From the Memorial Cup excerpt below, list every goals-against average and save percentage figure, with the goaltender each one belongs to.

Excerpted text >>
--------------------

It hasn't been needed with Michael DiPietro in net.

"When we make mistakes we have a great goaltender who can make a save for us," said Thompson.

"In a tight game, playoffs, whatever, you're gonna need your goalie to make a big save and (he's) made more than one."

DiPietro is outplaying his competition at the Memorial Cup, and is a big reason why the Spitfires won three straight games to reach the four-team tournament final.

The 17-year-old goaltender leads the high-scoring competition with a 1.67 goals-against average and .939 save percentage. In comparison, Saint John Sea Dogs netminder Callum Booth is second with a 3.57 GAA and .882 save percentage.

In each of Windsor's victories, DiPietro was called upon at a certain point to bail his team out. Every time he came through.

"I like that I can be a game changer, a factor, I love the pressure," said DiPietro, who is eligible for this summer's NHL Draft.

--------------------

Provided material >>

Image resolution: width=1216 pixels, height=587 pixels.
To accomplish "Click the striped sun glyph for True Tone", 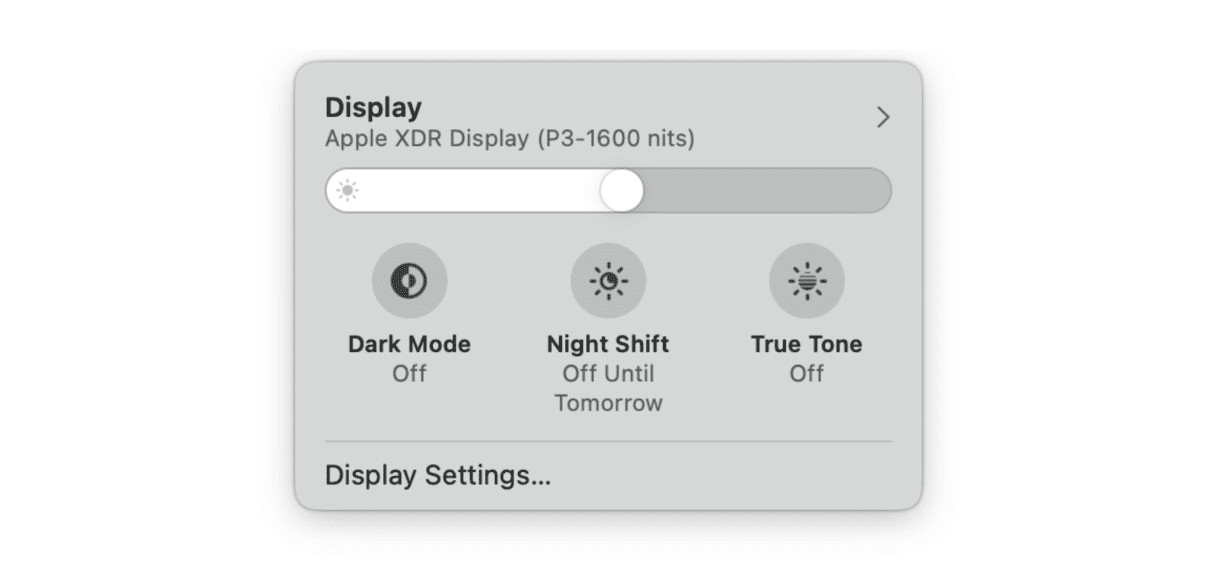I will 806,281.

--------------------

Final answer >>
- Michael DiPietro: 1.67 goals-against average
- Michael DiPietro: .939 save percentage
- Callum Booth: 3.57 goals-against average
- Callum Booth: .882 save percentage